Unimpressed with the original storyline, Spotswood decided to create his own, using two critical pieces of information about Tiresias: his life as both male and female, and his ability to see the past and the future.
“It’s so boring. It’s a terrible tale,” says Spotswood of the original myth. “I took those two details and created an entirely fictional story.”
In Spotswood’s version, Tiresias has an affair with Hera, a decision that affects the course of the rest of his life.
“He does something selfish and dumb that follows and haunts him and hurts people he is nearest to,” says Spotswood. “It follows and haunts him for the rest of his life. He becomes defined by one stupid mistake. I believe it’s a very relatable thing.”
“It’s a darkly optimistic tale,” adds Hmelnicky. “The message of this play and this story is that there is always hope ... even when you’re blinded by the darkness, there is always hope.”

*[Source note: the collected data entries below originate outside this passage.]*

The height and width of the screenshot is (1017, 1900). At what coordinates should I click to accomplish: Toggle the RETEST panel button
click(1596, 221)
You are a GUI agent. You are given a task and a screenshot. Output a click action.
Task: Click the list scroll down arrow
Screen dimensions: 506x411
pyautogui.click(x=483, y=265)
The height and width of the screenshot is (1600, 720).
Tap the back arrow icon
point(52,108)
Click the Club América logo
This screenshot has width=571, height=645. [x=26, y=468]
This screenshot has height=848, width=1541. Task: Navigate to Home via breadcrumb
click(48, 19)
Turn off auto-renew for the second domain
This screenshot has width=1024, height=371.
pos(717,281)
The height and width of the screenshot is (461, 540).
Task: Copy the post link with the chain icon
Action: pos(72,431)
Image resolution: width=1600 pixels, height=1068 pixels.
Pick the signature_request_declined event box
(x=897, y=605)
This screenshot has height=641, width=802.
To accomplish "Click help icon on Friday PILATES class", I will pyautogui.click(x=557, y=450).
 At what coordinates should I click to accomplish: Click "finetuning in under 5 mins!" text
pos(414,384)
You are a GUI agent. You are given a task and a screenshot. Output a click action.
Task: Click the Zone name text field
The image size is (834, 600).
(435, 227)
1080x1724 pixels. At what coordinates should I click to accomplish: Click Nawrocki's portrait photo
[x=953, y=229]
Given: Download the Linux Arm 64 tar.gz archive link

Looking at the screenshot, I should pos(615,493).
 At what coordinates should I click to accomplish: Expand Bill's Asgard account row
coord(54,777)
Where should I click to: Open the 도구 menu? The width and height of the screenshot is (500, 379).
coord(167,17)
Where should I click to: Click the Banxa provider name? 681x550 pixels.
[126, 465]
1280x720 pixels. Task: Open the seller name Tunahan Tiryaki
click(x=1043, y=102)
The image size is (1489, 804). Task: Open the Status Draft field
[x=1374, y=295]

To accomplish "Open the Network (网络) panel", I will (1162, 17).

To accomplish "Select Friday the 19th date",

Hmelnicky met Spotswood while she was studying drama as an undergraduate at Catholic University. She says she was thrilled when in March, Spotswood asked her to be in the show at Fringe.
“I was waiting for that,” says Hmelnicky. “Whether I was going to be a part of it or be an audience member, I was looking forward to this show being produced.”
Spotswood, who is a member of the Forum Theatre artists ensemble, says he thought staging “We Tiresias” would help further Forum’s mission of providing a space where artists can gather and explore a better ways of living through storytelling.
“Stephen is a storyteller,” says Hmelnicky. “To come to a script that’s able to be dark and beautiful and funny and colorful is a real treat.”